NOMINATED TOPIC | August 5, 2010
Briefly describe a specific question, or set of related questions, about a health care test or treatment that this program should consider.

For venous thromboembolism (VTE) prophylaxis of high risk hospitalized medical patients, a randomized controlled non-inferiority clinical trial should be undertaken to compare standard anticoagulant treatment with a potentially low VTE risk diet.

Does your question include a comparison of different health care approaches? (If no, your topic will still be considered.)

yes

If yes, explain the specific technologies, devices, drugs, or interventions you would like to see compared:

With 2,800 hospitalized high VTE risk patients, low molecular weight heparin should be compared with a low VTE risk diet (Mediterranean, vegetarian, or vegan).

What patients or group(s) of patients does your question apply to? (Please include specific details such as age range, gender, coexisting diagnoses, and indications for therapy.)

Hospitalized medical service patients who

  1. have high VTE risk based on American College of Chest Physician guidelines (>/= 2 VTE risk factors),
  2. are > 18 years old,
  3. are either male or female, and
  4. have no contraindications for anticoagulant prophylaxis.
Are there subgroups of patients that your question might apply to? (For example, an ethnic group, stage or severity of a disease.)

Outcomes can be assessed overall and according to age, sex, VTE risk factors, medical diagnosis (e.g., advanced cancer, congestive cardiac failure, etc.)

Describe the health-related benefits you are interested in. (For example, improvements in patient symptoms or problems from treatment or diagnosis.)

The primary efficacy endpoint would be survival at 60 days from entry into the trial.

The primary safety endpoint would be overall bleeding (i.e., minor and major bleeding) The hypothesis is that patients randomized to a low VTE risk diet would have non-inferior survival (i.e., RR < 1.5 allowing 50% tolerance) and less bleeding (RR < 1.0)

Describe any health-related risks, side effects, or harms that you are concerned about.

The major risks for those randomized to standard anticoagulation prophylaxis with low molecular weight heparin would be bleeding and rebound hypercoagulation.
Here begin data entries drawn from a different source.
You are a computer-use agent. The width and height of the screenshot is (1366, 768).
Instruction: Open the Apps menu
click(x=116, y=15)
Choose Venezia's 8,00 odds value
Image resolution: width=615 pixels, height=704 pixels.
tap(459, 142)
The low VTE risk diet would not be expected to do harm.

Appropriateness for EHC Program

Does your question include a health care drug, intervention, device, or technology available (or likely to be available) in the U.S.?

yes

Which priority area(s) and population(s) does this topic apply to? (check all that apply)
EHC Priority Conditions (updated in 2008)
  • Cancer
  • Cardiovascular disease, including stroke and hypertension
  • Diabetes mellitus
  • Infectious diseases, including HIV/AIDS
  • Pulmonary disease/asthma
AHRQ Priority Populations
  • Low income groups
  • Minority groups
  • Women
  • Individuals with special health care needs, including individuals with disabilities or who need chronic care or end-of-life health care
Federal Health Care Program
  • Medicaid
  • Medicare
  • Other

Importance

Describe why this topic is important.

Worldwide, an estimated 20,000 people with major bleeding related to anticoagulant prophylaxis die per year. Between 5,000 and 40,000 people worldwide die of rebound hypercoagulation per year primarily related to anticoagulation prophylaxis of medical and surgical patients. If a low VTE risk diet is non inferior in efficacy and safety outcomes, these deaths and non-fatal complications of anticoagulant prophylaxis could be avoided.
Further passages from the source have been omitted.